___ AVAILABLE RECORDS ___
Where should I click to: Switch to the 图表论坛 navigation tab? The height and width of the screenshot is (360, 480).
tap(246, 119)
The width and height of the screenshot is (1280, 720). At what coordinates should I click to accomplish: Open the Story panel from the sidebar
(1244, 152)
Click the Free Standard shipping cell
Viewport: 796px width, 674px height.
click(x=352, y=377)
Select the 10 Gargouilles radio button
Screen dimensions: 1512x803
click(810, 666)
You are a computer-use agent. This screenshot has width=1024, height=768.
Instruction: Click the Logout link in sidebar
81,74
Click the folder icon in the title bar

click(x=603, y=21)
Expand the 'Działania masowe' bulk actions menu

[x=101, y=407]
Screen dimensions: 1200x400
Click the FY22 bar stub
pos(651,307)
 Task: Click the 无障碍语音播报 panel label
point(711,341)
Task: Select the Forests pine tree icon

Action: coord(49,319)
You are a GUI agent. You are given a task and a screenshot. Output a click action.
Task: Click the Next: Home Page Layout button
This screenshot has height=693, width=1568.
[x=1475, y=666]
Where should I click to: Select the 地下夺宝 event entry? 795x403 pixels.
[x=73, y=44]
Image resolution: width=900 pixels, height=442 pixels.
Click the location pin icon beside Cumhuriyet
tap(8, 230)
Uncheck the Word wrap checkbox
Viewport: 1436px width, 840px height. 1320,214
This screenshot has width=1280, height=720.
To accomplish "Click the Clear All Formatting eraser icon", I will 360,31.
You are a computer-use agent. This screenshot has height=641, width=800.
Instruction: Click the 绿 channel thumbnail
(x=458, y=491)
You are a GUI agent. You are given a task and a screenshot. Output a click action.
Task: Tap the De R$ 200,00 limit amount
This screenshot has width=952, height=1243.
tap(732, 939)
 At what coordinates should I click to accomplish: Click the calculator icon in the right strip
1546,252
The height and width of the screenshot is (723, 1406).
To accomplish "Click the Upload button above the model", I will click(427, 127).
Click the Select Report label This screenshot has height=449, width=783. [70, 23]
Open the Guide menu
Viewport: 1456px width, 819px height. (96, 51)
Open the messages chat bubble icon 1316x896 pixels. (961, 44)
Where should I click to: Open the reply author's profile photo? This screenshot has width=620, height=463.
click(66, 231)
___
TASK DESCRIPTION: The answer must be the lines from the one containing "Uncheck the Word wrap checkbox" to the final line of the data above, copied exactly, both included, with nothing added.

SOLVED EXERCISE:
Uncheck the Word wrap checkbox
Viewport: 1436px width, 840px height. 1320,214
This screenshot has width=1280, height=720.
To accomplish "Click the Clear All Formatting eraser icon", I will 360,31.
You are a computer-use agent. This screenshot has height=641, width=800.
Instruction: Click the 绿 channel thumbnail
(x=458, y=491)
You are a GUI agent. You are given a task and a screenshot. Output a click action.
Task: Tap the De R$ 200,00 limit amount
This screenshot has width=952, height=1243.
tap(732, 939)
 At what coordinates should I click to accomplish: Click the calculator icon in the right strip
1546,252
The height and width of the screenshot is (723, 1406).
To accomplish "Click the Upload button above the model", I will click(427, 127).
Click the Select Report label This screenshot has height=449, width=783. [70, 23]
Open the Guide menu
Viewport: 1456px width, 819px height. (96, 51)
Open the messages chat bubble icon 1316x896 pixels. (961, 44)
Where should I click to: Open the reply author's profile photo? This screenshot has width=620, height=463.
click(66, 231)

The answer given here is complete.